SRHE President 2005-2012
It is with great sadness that the Society announce the death of Professor Sir David Watson, SRHE President from 2005-2012, who passed away on Sunday 8 February after a very short illness.
Throughout his career David sought to develop an understanding of higher education through research. He strongly supported the idea that higher education was a social good. As President of SRHE, David’s annual address to conference (always the best attended keynote) explored the relationship of higher education and society in ways that urged members of the research community to search for evidence on how current policies and practices were affecting society more generally as well as on students and staff in the sector.
David was a staunch supporter of the work of the Society for Research into Higher Education and the Society’s President from 2005 to 2012, standing down at his own insistence, as was typical of David, otherwise we would never have let him go. He felt that his seven years as President (two more than he signed up for) was, in his own words, “enough from me”.
He was wrong of course, as there could never be enough of what David had to say, the way that he said it and the breadth of knowledge, understanding, weight of compassion and sheer humanity that imbued everything he said and wrote about higher education.

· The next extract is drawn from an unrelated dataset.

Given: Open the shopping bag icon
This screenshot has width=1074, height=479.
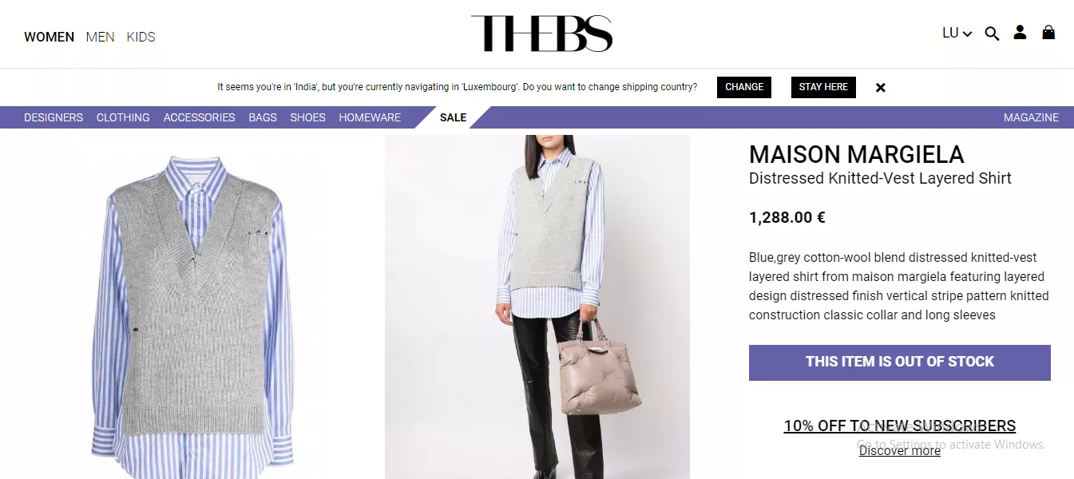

We will not see his like again.
His legacy in terms of his written work will remain with us. What his colleagues will remember most is the friendship and support he gave to everyone, the way he touched so many lives and supported so many careers. He believed absolutely in collegiality within the academy and fostering respect between colleagues at all times. In this regard he led by supreme example.
Professor Yvonne Hiller, Professor of Higher Education at the University of Brighton and Chair of the Society during David’s tenure as President was also a personal friend and has summed up for us how we felt about him perfectly:
“Sir David was one of the few truly honest men who combined intellectual prowess with genuine concern and friendship for colleagues. He was particularly self-effacing when encouraging newer researchers to engage with examination of higher education. His genuine warmth for colleagues in the research community was much appreciated by newer and fully established researchers alike”.